I support the plan. The Sierra Club, who does many good and useful things, is wrong on this one. They should quietly withdraw the suit and then actively engage with the community to participate as we make our way forward.
I support the sierra club..
What does the color of a building, buildings on the old Upper Truckee Marsh(Keys subdivision), passive solar heating, ect…. have to do with a better biological environment, and……….
Though it won’t help to sue, it will help some lawyers’ billable hours. The TRPA is still suffering from overreach (house color, etc.) and they have painted themselves into a corner with paint that won’t dry. Once the lawyers run things, lawsuits follow like waves on a beach.
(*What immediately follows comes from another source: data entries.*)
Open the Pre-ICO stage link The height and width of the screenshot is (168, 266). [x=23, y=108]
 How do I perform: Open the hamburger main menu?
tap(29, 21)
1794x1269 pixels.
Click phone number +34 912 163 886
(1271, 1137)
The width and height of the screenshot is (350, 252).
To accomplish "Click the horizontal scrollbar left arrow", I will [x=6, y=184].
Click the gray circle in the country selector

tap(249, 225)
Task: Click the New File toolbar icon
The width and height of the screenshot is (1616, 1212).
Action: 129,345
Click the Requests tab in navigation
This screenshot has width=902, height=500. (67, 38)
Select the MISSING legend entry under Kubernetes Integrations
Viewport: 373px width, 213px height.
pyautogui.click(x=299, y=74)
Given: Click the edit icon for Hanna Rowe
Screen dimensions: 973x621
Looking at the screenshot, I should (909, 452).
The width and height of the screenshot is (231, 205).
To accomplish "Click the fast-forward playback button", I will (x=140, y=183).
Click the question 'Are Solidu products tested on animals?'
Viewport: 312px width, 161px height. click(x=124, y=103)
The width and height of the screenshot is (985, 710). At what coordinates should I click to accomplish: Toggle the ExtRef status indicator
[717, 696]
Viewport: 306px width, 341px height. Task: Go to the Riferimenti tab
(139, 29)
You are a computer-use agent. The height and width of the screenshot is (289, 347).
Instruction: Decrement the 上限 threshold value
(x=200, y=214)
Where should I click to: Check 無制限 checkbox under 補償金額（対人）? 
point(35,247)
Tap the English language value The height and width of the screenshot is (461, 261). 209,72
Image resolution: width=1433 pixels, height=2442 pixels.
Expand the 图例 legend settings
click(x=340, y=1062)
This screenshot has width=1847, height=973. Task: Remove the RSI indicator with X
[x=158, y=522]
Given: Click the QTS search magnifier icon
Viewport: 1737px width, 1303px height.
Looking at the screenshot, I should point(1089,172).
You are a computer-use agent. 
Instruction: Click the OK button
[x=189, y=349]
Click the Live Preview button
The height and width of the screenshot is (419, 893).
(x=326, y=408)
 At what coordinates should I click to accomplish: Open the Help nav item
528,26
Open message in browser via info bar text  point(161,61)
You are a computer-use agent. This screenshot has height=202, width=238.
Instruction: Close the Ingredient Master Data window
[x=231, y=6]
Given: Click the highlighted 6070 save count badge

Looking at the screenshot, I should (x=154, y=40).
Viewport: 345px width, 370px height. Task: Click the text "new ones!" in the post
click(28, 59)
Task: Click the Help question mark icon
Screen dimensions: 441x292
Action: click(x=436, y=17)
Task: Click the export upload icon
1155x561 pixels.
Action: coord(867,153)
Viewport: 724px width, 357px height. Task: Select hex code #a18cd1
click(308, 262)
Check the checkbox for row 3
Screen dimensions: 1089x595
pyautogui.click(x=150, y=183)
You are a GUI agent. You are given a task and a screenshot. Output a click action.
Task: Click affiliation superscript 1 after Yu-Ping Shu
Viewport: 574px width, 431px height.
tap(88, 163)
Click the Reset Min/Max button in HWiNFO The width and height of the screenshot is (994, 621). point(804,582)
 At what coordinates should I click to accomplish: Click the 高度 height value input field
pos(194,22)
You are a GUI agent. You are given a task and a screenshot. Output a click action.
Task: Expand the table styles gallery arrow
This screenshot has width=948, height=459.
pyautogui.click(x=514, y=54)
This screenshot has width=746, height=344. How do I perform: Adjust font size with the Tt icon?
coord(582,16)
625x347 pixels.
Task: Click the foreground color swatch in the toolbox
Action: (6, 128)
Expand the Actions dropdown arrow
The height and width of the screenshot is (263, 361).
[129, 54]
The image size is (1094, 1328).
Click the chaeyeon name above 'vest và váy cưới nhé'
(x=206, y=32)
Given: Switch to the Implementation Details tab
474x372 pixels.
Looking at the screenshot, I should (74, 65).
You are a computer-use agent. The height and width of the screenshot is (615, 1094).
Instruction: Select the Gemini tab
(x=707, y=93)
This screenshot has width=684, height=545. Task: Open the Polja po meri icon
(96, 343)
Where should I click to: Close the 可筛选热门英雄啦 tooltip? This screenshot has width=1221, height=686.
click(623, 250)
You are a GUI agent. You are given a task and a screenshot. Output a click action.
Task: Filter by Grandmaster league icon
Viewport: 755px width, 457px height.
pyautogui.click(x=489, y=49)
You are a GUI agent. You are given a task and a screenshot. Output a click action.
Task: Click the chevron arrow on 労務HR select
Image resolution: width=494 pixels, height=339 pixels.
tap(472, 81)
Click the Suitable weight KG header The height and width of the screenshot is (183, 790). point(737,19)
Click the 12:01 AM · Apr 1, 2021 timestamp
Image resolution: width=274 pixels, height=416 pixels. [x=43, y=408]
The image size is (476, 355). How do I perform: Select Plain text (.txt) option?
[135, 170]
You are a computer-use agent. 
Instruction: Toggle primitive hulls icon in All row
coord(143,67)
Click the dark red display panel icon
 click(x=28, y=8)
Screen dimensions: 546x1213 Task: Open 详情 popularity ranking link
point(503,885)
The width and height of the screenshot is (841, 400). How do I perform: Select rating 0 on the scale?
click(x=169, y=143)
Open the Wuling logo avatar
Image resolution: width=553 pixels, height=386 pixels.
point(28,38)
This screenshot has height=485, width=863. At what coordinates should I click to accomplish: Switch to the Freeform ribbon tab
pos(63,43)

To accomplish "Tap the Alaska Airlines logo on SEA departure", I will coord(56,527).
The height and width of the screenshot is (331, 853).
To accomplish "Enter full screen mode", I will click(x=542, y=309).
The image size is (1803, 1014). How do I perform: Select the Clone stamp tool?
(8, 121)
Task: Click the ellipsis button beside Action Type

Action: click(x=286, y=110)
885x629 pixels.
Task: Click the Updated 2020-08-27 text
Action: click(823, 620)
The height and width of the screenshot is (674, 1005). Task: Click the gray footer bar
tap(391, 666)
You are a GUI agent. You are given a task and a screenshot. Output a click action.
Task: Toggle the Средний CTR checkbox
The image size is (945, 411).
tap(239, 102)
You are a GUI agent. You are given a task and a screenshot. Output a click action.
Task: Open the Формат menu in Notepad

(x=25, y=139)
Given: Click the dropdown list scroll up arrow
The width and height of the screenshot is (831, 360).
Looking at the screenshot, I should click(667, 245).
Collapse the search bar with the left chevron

Regardless of what you think of the Sierra club and their litigation tactics, there is no question that trpa has become overrun by corporate developers. I would appreciate from trpa a little more honesty about the motivations behind the rpu which simply is targeted for redevelopment and new development and NOT an “environmental restoration plan.” Without question past trpa regulations stifled redevelopment and the result is urban blithe and a deplorable built environment. But if I have to choose between an “environmental restoration plan” that includes 2600 new residential allocation and 600 new multi family allocations, and the transfer of development rights allowing up to 6 times more coverage, I would pick litigation every time.
I’M GLAD Joanne Marchetta NOT MAYOR ON BOTH SIDES THE LINE.
I support the sierra club. Nature will bat last!!!